Exactly the lines from the one containing "783x756 pixels." through the end of the data below are to be reproduced, and nothing besides them.

□ □ □ □

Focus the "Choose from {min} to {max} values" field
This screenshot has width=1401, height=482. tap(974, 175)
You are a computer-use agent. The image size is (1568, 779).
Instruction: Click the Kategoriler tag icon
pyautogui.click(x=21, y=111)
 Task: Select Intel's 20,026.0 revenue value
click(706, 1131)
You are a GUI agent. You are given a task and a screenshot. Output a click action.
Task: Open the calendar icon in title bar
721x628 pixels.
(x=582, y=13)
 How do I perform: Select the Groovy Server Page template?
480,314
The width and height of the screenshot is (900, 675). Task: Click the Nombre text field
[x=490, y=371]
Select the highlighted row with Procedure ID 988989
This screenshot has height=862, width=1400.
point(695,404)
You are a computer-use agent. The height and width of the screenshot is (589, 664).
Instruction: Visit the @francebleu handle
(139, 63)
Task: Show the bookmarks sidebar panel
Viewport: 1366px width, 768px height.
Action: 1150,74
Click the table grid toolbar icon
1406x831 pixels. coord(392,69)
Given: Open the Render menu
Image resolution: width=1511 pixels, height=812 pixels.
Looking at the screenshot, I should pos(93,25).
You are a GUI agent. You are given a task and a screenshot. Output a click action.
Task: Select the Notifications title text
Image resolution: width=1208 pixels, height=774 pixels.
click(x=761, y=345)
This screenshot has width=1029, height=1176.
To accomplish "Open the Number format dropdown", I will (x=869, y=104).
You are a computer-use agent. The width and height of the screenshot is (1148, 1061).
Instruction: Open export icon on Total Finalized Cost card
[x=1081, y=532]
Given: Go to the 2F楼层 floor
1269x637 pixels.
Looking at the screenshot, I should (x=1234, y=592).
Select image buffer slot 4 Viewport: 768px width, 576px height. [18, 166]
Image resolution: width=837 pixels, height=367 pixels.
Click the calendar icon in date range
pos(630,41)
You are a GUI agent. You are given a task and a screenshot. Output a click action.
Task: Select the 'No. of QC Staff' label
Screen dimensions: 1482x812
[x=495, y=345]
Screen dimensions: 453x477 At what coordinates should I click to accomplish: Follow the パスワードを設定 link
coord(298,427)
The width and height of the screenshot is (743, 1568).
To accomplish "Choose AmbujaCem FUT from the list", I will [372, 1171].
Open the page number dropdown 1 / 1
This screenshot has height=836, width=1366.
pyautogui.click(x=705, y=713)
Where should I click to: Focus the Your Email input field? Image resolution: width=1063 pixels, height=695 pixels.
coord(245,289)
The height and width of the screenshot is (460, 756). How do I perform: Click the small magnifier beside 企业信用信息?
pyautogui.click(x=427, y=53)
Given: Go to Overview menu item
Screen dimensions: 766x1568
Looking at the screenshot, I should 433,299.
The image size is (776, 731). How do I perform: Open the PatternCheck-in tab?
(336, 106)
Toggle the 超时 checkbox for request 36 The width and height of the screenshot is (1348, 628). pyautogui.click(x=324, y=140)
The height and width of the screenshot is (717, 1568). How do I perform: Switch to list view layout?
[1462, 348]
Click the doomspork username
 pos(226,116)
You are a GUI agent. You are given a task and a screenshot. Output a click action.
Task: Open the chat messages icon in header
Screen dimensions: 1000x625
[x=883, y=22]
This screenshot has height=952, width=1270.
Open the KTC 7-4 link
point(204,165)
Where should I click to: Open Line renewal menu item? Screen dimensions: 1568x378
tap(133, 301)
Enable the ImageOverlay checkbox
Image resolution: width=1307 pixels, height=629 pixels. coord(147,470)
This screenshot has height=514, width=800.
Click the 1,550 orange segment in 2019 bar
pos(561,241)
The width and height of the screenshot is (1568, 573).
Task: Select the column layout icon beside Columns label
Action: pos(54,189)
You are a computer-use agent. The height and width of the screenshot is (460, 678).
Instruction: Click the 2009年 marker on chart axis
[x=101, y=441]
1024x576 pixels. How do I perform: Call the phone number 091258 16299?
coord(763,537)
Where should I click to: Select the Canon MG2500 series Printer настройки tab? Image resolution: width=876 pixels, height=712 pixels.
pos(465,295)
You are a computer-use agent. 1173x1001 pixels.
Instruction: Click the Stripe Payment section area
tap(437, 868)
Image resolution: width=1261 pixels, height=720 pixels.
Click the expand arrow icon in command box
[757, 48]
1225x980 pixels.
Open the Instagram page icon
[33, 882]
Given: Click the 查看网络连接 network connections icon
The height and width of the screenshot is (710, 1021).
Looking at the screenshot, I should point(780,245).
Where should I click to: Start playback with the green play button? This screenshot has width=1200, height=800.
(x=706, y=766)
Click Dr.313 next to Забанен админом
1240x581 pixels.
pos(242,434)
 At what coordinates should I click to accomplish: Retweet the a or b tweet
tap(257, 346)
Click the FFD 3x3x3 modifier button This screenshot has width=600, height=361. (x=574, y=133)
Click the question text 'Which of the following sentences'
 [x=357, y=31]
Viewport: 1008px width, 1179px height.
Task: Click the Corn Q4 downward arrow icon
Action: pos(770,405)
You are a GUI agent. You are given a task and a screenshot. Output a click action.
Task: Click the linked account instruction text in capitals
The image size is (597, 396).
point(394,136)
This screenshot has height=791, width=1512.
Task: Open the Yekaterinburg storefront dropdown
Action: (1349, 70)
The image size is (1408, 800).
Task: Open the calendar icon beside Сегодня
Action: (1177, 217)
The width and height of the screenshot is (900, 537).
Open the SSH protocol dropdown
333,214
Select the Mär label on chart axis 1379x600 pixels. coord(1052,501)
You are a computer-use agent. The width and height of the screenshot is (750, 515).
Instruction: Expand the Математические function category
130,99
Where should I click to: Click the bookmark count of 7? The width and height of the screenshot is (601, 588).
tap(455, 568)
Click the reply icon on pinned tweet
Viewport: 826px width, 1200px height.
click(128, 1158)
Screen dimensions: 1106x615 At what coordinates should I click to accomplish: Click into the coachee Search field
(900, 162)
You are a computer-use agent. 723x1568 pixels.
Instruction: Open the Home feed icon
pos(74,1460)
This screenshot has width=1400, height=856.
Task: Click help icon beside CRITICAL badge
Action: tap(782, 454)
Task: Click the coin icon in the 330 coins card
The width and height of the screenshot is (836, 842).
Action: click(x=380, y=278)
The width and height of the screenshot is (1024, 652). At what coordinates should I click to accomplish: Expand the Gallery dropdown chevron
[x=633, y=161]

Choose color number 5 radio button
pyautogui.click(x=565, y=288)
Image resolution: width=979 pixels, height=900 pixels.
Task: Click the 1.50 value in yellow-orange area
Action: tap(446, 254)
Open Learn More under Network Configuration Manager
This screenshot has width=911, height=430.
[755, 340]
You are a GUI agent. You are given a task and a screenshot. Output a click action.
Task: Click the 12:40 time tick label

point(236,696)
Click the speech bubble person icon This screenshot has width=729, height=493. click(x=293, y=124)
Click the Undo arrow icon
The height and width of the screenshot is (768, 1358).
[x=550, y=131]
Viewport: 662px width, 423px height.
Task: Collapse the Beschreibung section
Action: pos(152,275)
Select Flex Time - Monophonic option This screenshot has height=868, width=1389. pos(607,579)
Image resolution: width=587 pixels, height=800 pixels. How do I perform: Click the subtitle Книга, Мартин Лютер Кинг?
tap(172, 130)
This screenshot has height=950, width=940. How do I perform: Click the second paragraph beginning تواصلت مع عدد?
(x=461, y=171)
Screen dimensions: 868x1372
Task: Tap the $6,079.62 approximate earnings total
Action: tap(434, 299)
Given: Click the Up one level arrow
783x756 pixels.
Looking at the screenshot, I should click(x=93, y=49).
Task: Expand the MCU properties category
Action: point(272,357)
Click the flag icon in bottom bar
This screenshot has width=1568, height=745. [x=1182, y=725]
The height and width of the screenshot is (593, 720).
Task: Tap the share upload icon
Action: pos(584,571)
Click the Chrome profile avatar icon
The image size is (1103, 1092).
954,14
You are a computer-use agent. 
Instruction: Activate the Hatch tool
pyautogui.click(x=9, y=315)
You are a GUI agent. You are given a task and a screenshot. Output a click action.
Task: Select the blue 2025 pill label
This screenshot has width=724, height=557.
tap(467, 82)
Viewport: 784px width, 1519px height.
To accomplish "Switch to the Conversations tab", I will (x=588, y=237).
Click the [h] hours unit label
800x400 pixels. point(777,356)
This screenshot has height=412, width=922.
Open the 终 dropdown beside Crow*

□ □ □ □

## Task answer
783x756 pixels.
Looking at the screenshot, I should click(x=93, y=49).
Task: Expand the MCU properties category
Action: point(272,357)
Click the flag icon in bottom bar
This screenshot has width=1568, height=745. [x=1182, y=725]
The height and width of the screenshot is (593, 720).
Task: Tap the share upload icon
Action: pos(584,571)
Click the Chrome profile avatar icon
The image size is (1103, 1092).
954,14
You are a computer-use agent. 
Instruction: Activate the Hatch tool
pyautogui.click(x=9, y=315)
You are a GUI agent. You are given a task and a screenshot. Output a click action.
Task: Select the blue 2025 pill label
This screenshot has width=724, height=557.
tap(467, 82)
Viewport: 784px width, 1519px height.
To accomplish "Switch to the Conversations tab", I will (x=588, y=237).
Click the [h] hours unit label
800x400 pixels. point(777,356)
This screenshot has height=412, width=922.
Open the 终 dropdown beside Crow*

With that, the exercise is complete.